Calculating $\mu_m=\arg\max_{\mu}G(\mu)$ if $G(\mu_m) < 0$ then $S,L$ doesn't intersect. When $G(\mu_m) \gt 0$ we have two solutions and we choose the lower valued as the solution. The determination of $\mu_m,\mu^*$ can be done using an iterative procedure like Newton's by solving $G'(\mu)=0,G(\mu)=0$.
Follows a MATHEMATICA script with the needed iterative procedure.
Here is $f(x)$
T = 0.6;
lambda = 0.7;
Plot[T (1 + x)^(1/(1 + lambda)) (1 - x)^(lambda/(1 + lambda)), {x, -1, 1}, PlotRange -> {{-1, 1}, {-1, 1}}, AspectRatio -> 1, PlotStyle -> {Thick, Blue}]

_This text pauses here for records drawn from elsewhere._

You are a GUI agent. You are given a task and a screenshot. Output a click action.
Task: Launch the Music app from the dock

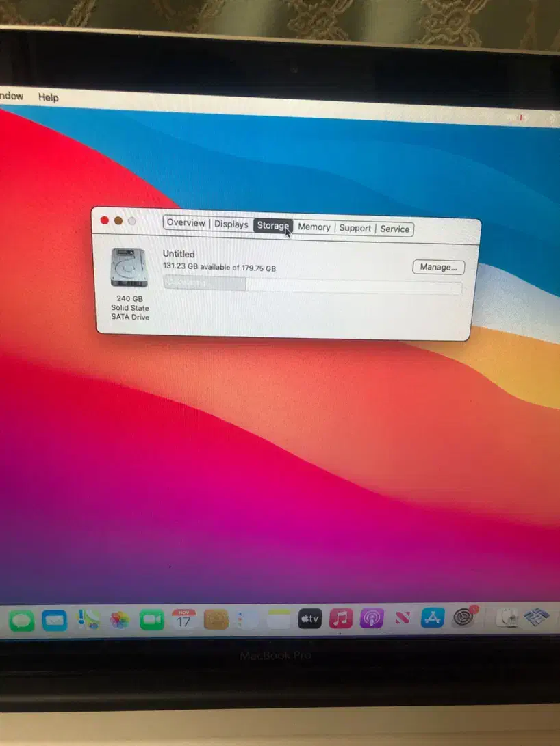coord(341,619)
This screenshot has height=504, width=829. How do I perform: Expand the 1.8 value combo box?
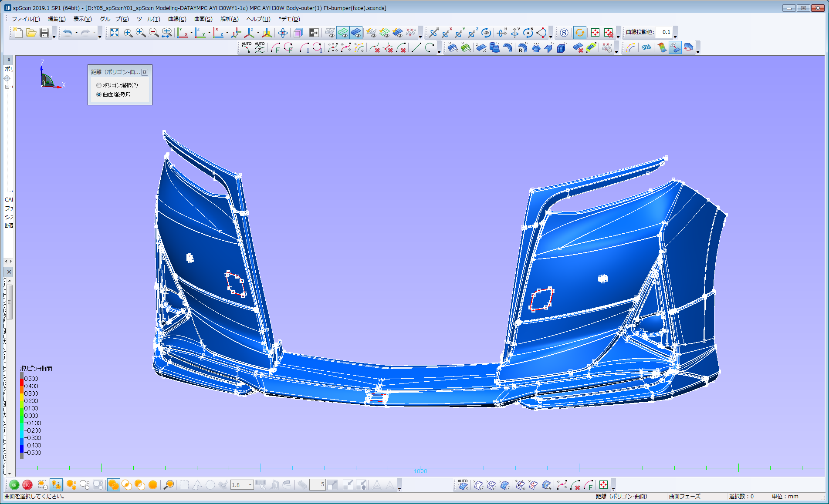pos(250,485)
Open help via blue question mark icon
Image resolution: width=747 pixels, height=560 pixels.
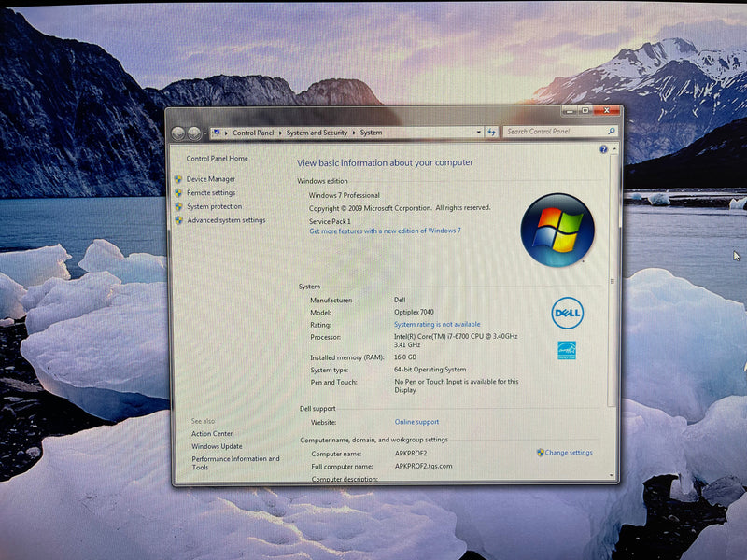pyautogui.click(x=604, y=149)
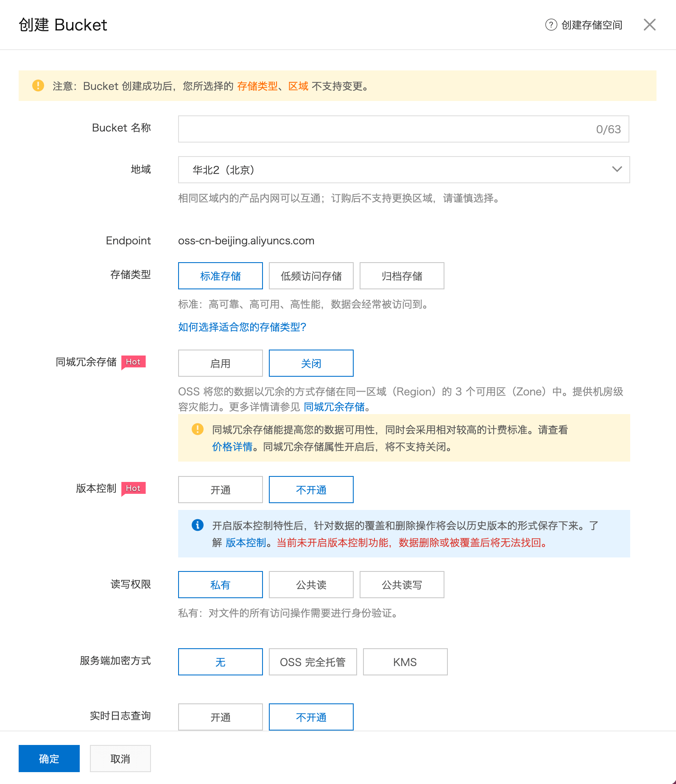The width and height of the screenshot is (676, 784).
Task: Click the blue info icon under 版本控制
Action: [198, 525]
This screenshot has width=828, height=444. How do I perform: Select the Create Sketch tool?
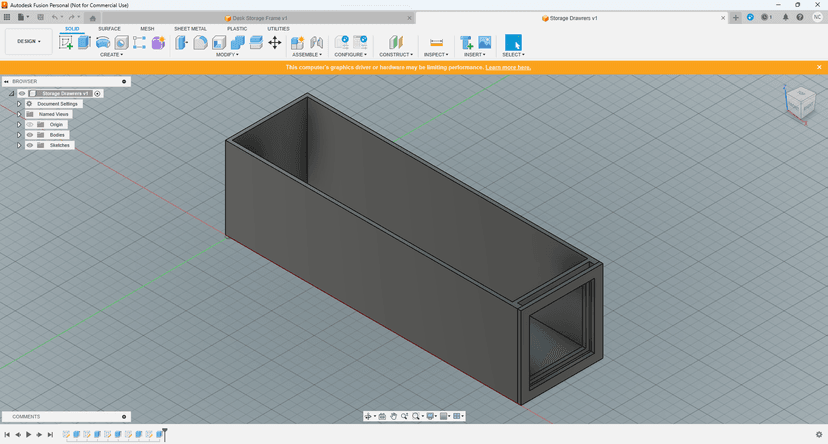click(66, 43)
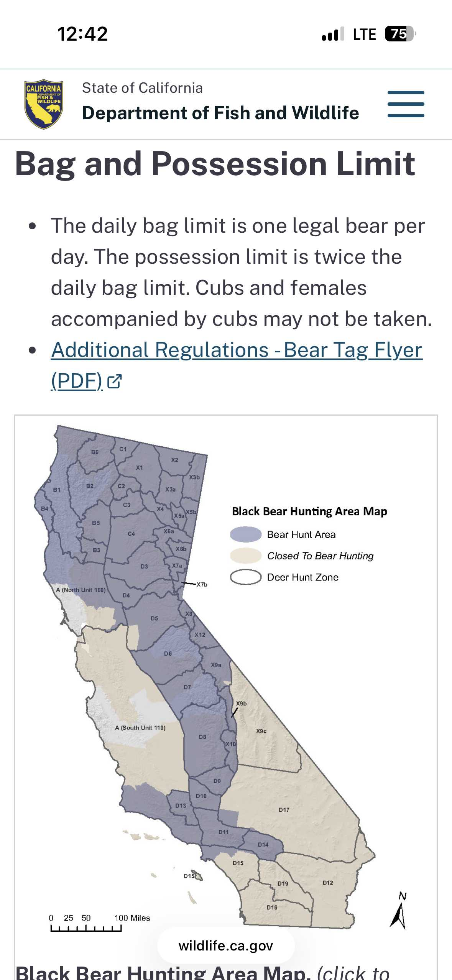Tap the California Fish and Wildlife logo

click(x=44, y=104)
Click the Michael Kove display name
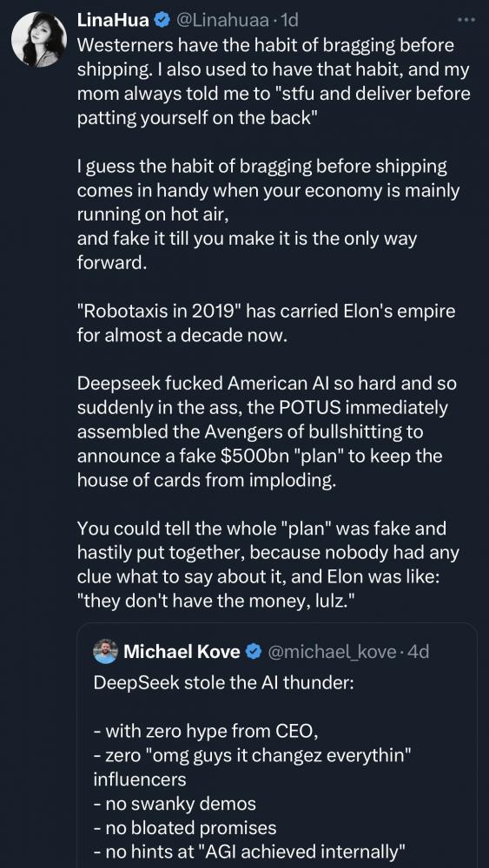The image size is (489, 868). click(181, 652)
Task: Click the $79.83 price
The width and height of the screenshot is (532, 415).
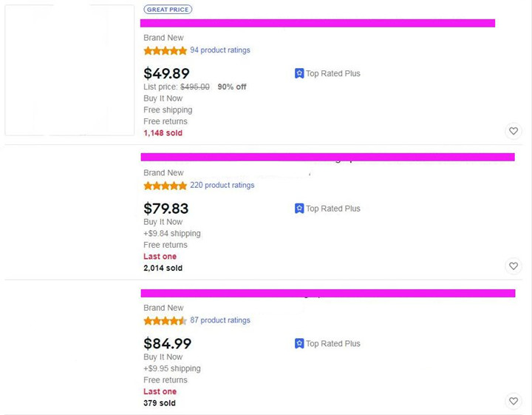Action: [x=166, y=209]
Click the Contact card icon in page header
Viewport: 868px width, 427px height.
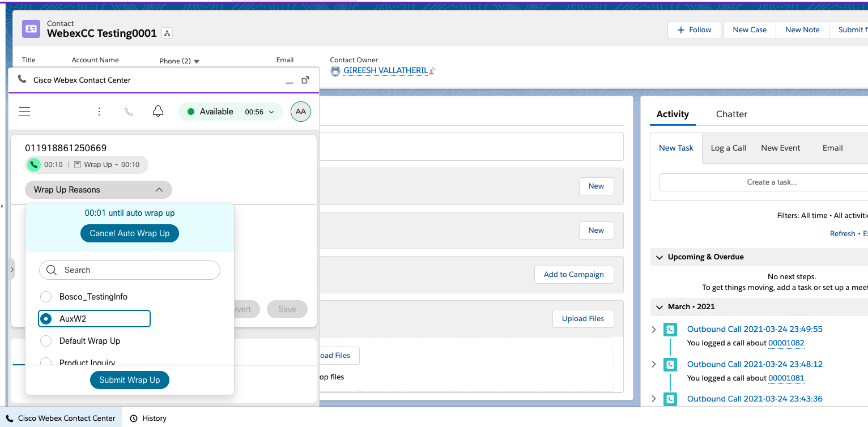tap(31, 28)
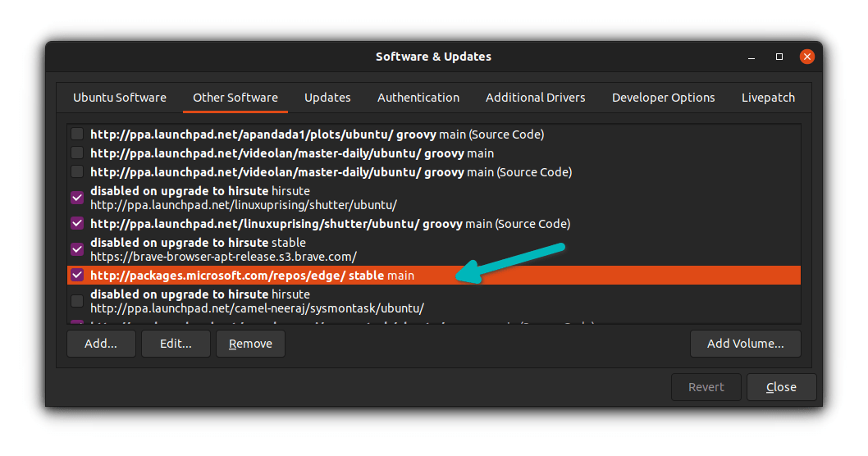Uncheck the Microsoft Edge repository checkbox
Image resolution: width=868 pixels, height=456 pixels.
[x=77, y=275]
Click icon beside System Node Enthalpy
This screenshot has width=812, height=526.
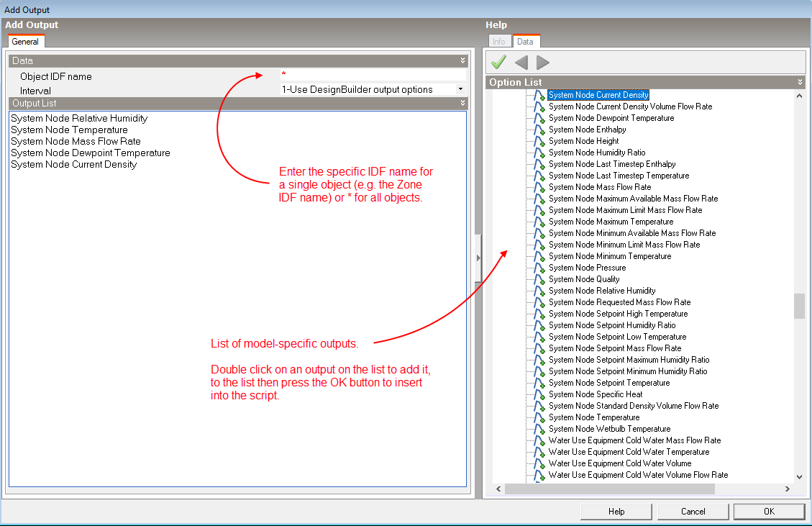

follows the determination of $G(\mu)$ and $\mu_m$
G = T (1 + x)^(1/(1 + lambda)) (1 - x)^(lambda/(1 + lambda)) - Sqrt[y^2 + z^2];
p = {x, y, z};
p0 = {1.2, 1, 1};
v = {-1, -1, -2};
L = p0 + mu v;
Gmu = G /. Thread[p -> L];
solmax = Chop[FindMaximum[Gmu, mu]]

and finally the intersection point determination when $G(\mu_m) \gt 0$.
dGmu = D[Gmu, mu];
deltamu = Gmu/dGmu;
mu0 = 0.5 mu /. solmax[[2]];

For[i = 1, i <= 10, i++,
   deltamu0 = deltamu /. {mu -> mu0};
   mu1 = mu0 - deltamu0;
   If[Abs[deltamu0] < 10^-6, Print[mu1]; Break[]];
   mu0 = mu1;
]

pint = L /. {mu -> mu1};
grL = ParametricPlot3D[L, {mu, -2, 2}];
grpti = Graphics3D[{Red, Sphere[pint, 0.02]}];
gr0 = ContourPlot3D[T (1 + x)^(1/(1 + lambda)) (1 - x)^(lambda/(1 + lambda)) == Sqrt[y^2 + z^2], {x, -1, 1}, {y, -1, 1}, {z, -1, 1}, ContourStyle -> {Yellow, Opacity[0.6]}, Mesh -> None, BoundaryStyle -> None]
Show[gr0, grL, grpti]


Note that for the determination of $\mu_m$ we can use as well an iterative procedure.